• Objective:
Please answer these three questions using the Springsteen text below.
1. For which album did Springsteen do fieldwork, and in what year did it appear?
2. In what year did his first two albums come out?
3. Which university is named alongside the dedicated academic journal?

His extensive, highly personalised chronicle of recent American urban history has attracted a lot of attention – obviously of millions of listeners and fans, but also of writers, politicians and, increasingly, of academic researchers. With respect to the latter, we can observe an emerging academic cottage industry, which has produced numerous already articles, at least one dissertation, monographs and even a dedicated academic journal (Boss: The Biannual Online-Journal of Springsteen Studies, McGill University, Montreal). Many of these publications focus on the social and political dimensions of Springsteen’s songs and performances thereby highlighting the deeper meanings of his body of work. Much less attention has been paid on the urban dimension in his work. Yet, from an urban studies point of view, his extensive body of work offers fascinating vignettes of how structural processes of transformation – in particular deindustrialisation and related trends of social polarisation – have affected the lives of ordinary American citizens.

His work is based on his first-hand knowledge of the life of his father – an archetypical blue-collar worker – and of those with whom he grew up with in New Jersey. He has vastly travelled in the United States (both for the sake of travelling and on tour) using his keen sense of observation to get a sense of the place and talking to people to learn from their experiences. He even did proper fieldwork to get to know (in his own words) “the geography of the thing” to write the songs of The Ghost Of Tom Joad album (1995) which depicts the lives of undocumented migrants and refugees from Vietnam. He is, furthermore, an avid reader of novels and history books which enables him to construct the larger backdrop against which these lives are played out.

On his first two albums (both came out in 1973), the lyrics still have a rather “impressionistic character” (according to Springsteen) with a young adolescent in search of his own identity at the centre of the story. Already though, we can observe his eye for urban landscapes in, for instance, 4th Of July, Asbury Park (Sandy), Incident On 57th Street and New York Serenade. These songs describe the large diversity of the urban population in terms of ethnicity (Latinos, Afro-Americans), social class, dress styles (“my blackjack and jacket and hair slicked sweet”), but also the moral and legal aspects of certain forms of behaviour. The references to streets, street corners, fire escapes, downtown trains indicate that all this is set in an urban environment.

• Provided data:
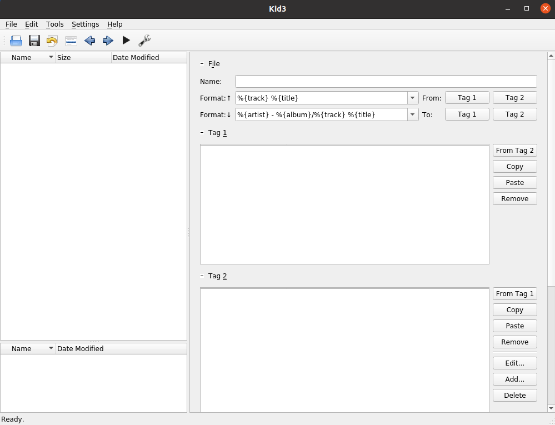Open the Tools menu
This screenshot has width=555, height=425.
54,24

• Reply:
1. The Ghost Of Tom Joad, 1995.
2. 1973.
3. McGill University, Montreal.